Communication is critical
“We learned sustainability is about communications channels we developed through TAACCCT grants,” said Brenda Perea, instructional design project manager for the Colorado Community College System.
As part of Colorado’s first TAACCCT grant, the system sent mobile learning labs to train employees all over the state. At first, the mobile labs, which focused on water quality management and advanced manufacturing, had few takers, Perea said.
When education leaders talked about education and return on investment to those companies, they agreed to talk to legislators. As a result, two more learning labs were funded, and the one on water quality was adopted by the state and provided critical help when a mine burst, polluting a river.
“That happened because we were listening,” Perea said.
Reform of developmental education was not a major focus of Colorado’s TAACCCT grant, Perea said, but that became critical in the program’s success. Because some students had to take five remedial courses before they could take a college-level course, “we were losing students before they could qualify for TAACCCT courses,” Perea said.
The Colorado system created a pilot program pairing developmental English and math courses with college-level courses. That led to increased completion rates and eventually to a statewide mandate calling for all colleges to redesign developmental education.
“When you’re starting a project, the most important thing is that everyone hears the same message,” Perea said. Her office developed a media kit to ensure all the TAACCCT partners present a consistent message to legislators and businesses.
The TAACCCT grant-funded project at Casper College in Wyoming, which was aimed at training people for jobs in the energy sector, faced some challenges when the bottom fell out of the state’s energy industry. When the college applied for the grant, job growth was exploding, but now the state is losing jobs.
Businesses are still working with the college even though they can no longer offer employment, said Rachel Chadderdon, TAACCCT project manager at Casper.
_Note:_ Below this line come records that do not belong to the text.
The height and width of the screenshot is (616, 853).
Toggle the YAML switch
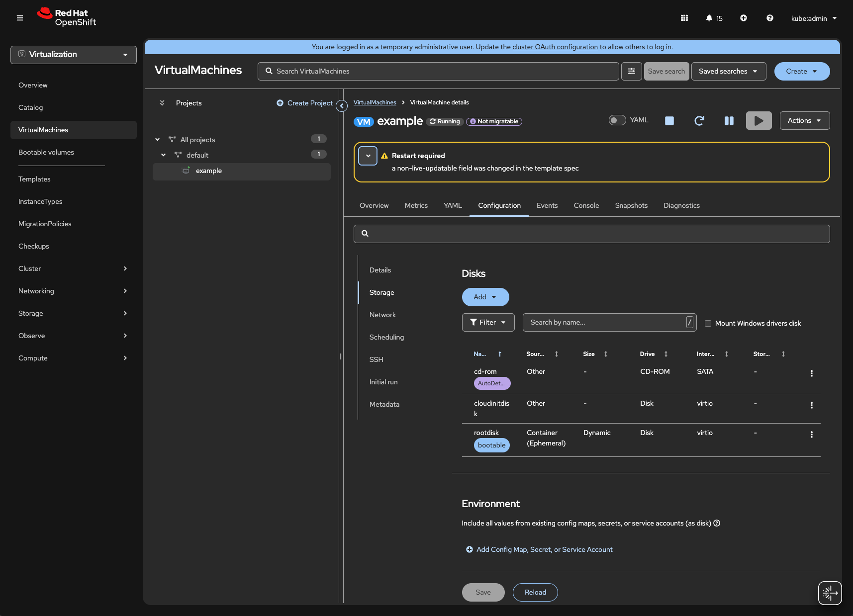(617, 120)
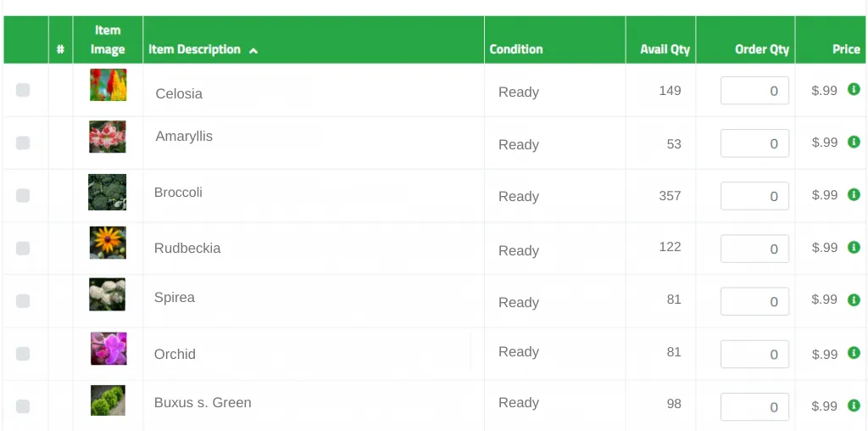The image size is (868, 431).
Task: Click the info icon beside Celosia price
Action: (x=854, y=89)
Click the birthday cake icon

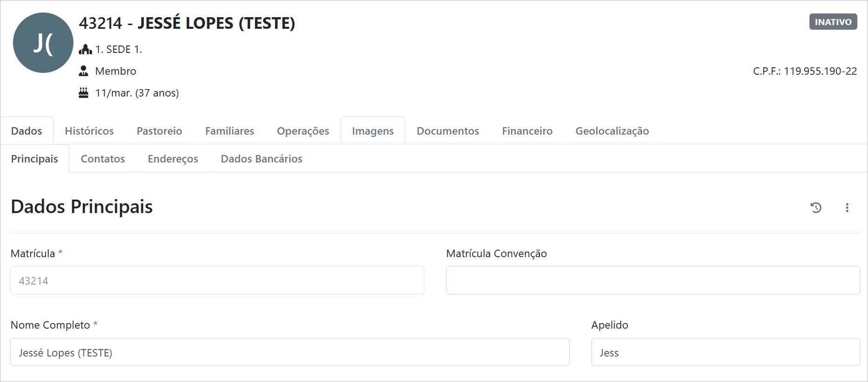click(84, 93)
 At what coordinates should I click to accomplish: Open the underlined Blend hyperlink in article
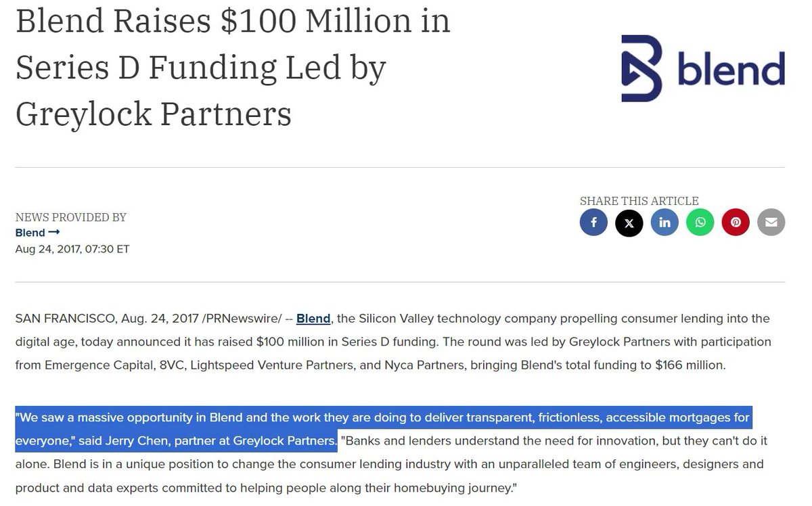313,318
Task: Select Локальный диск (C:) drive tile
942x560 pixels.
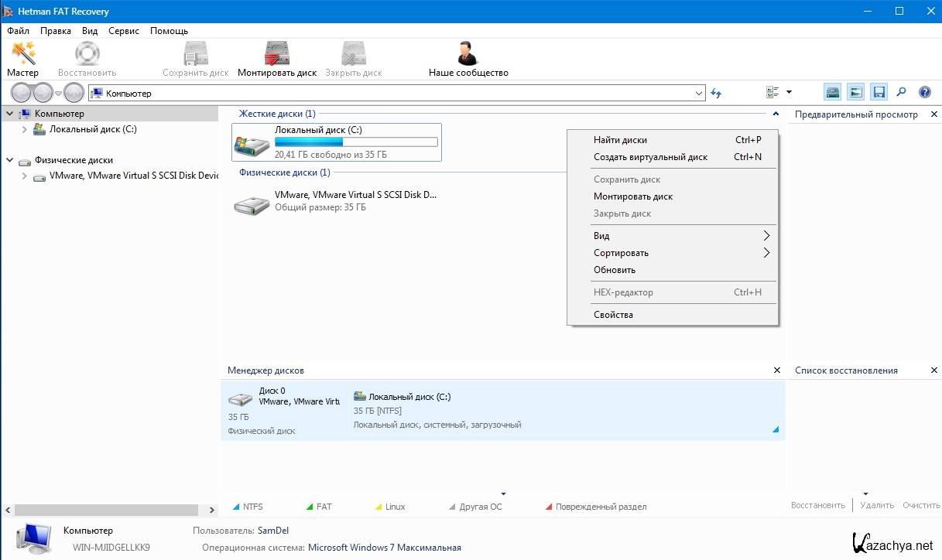Action: tap(337, 142)
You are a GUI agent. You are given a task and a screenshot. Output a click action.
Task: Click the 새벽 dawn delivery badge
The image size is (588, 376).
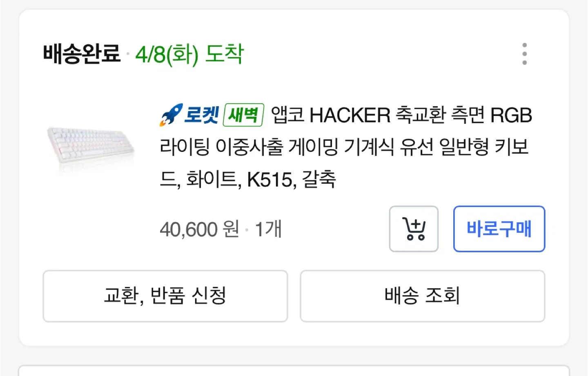(x=243, y=116)
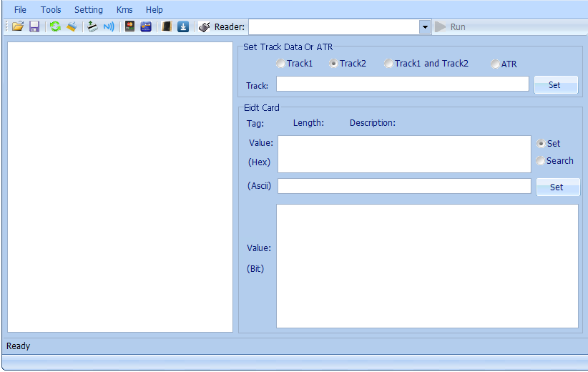Screen dimensions: 588x372
Task: Click the card reader insert icon
Action: (92, 26)
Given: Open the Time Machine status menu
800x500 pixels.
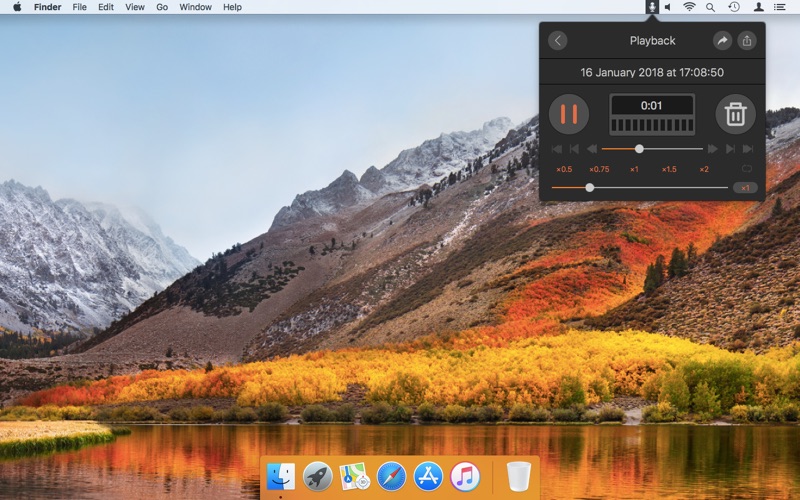Looking at the screenshot, I should [x=734, y=7].
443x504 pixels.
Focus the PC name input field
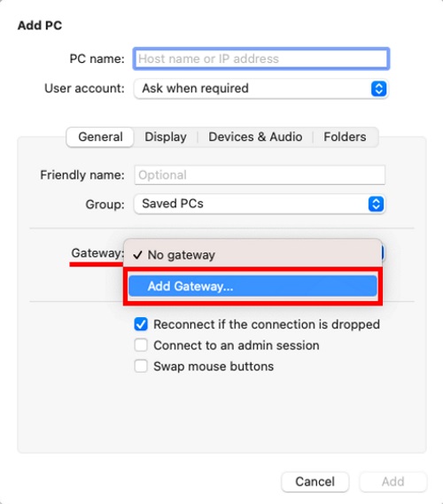[x=261, y=58]
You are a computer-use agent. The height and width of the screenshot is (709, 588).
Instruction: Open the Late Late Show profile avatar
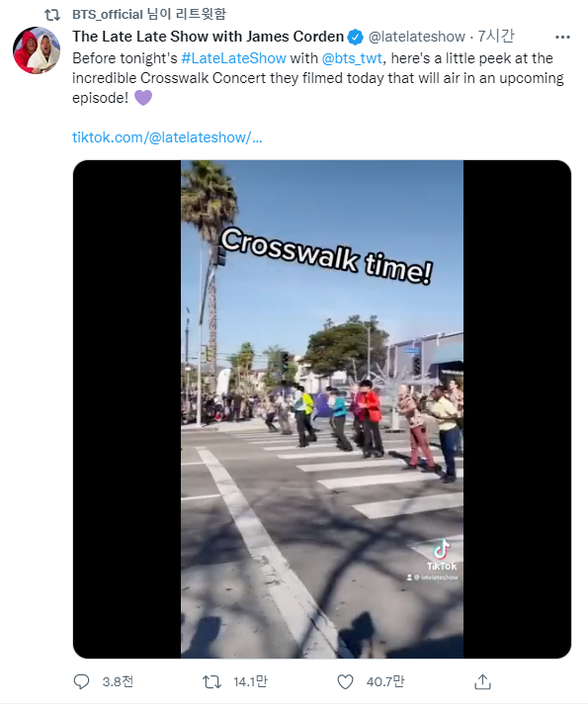(x=37, y=49)
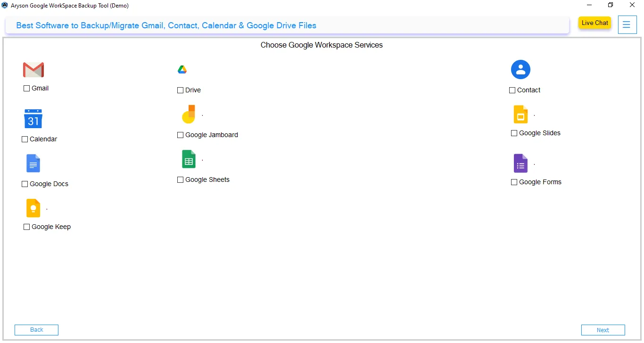This screenshot has width=644, height=343.
Task: Select the Google Sheets icon
Action: click(189, 159)
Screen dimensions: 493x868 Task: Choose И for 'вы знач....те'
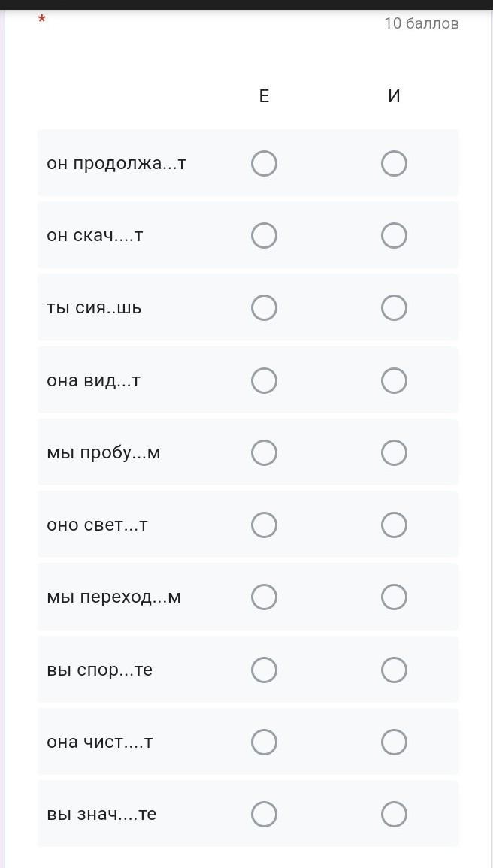coord(394,814)
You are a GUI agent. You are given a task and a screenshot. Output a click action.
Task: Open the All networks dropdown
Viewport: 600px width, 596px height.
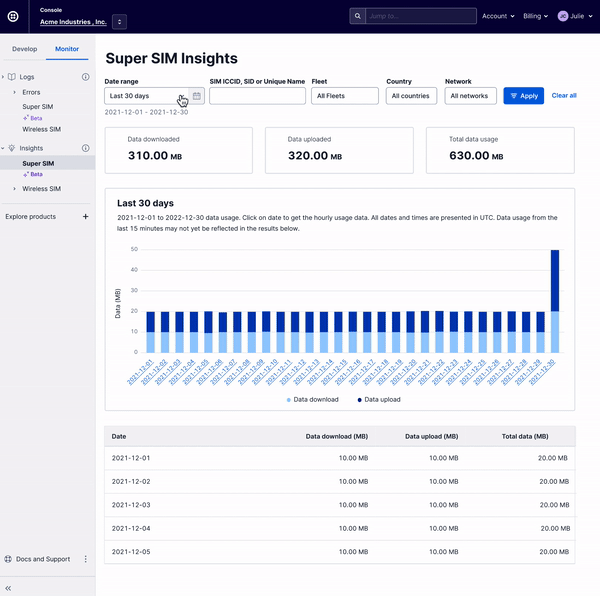[x=470, y=96]
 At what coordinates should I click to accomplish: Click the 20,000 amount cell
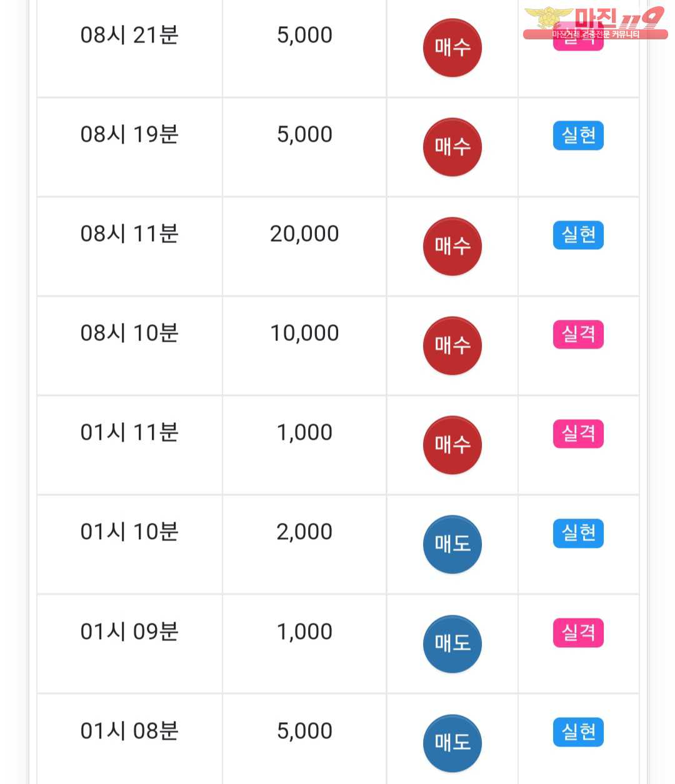(x=304, y=246)
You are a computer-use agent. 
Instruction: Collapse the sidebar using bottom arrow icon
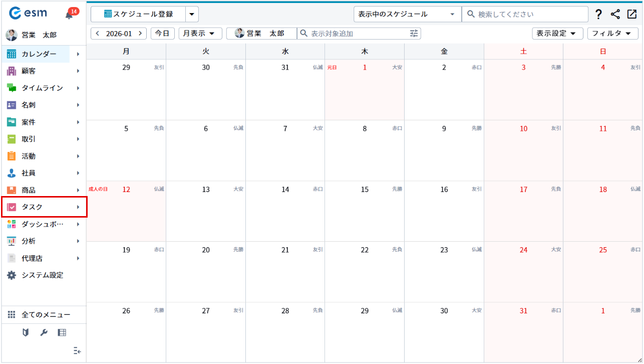[x=77, y=350]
Instead of creating new curriculums, the college is working on embedding soft skills into the existing program.
The program is also facing challenges due to a change in leadership at the college and budget cuts. As a result, some critical positions, including the head of Casper’s simulator center, won’t be replaced, and two programs with low-enrollment – extracting and process technology – will be dropped.
The focus has shifted to continuous improvement, Chadderdon said. “We decided to clarify what we do, make it more accessible and promote what we have.”
As TAACCCT moves toward the endpoint, grantees might want to think about transitioning their programs into the National Science Foundation’s Advanced Technological Education (ATE) program, suggested Celeste Carter, ATE program manager.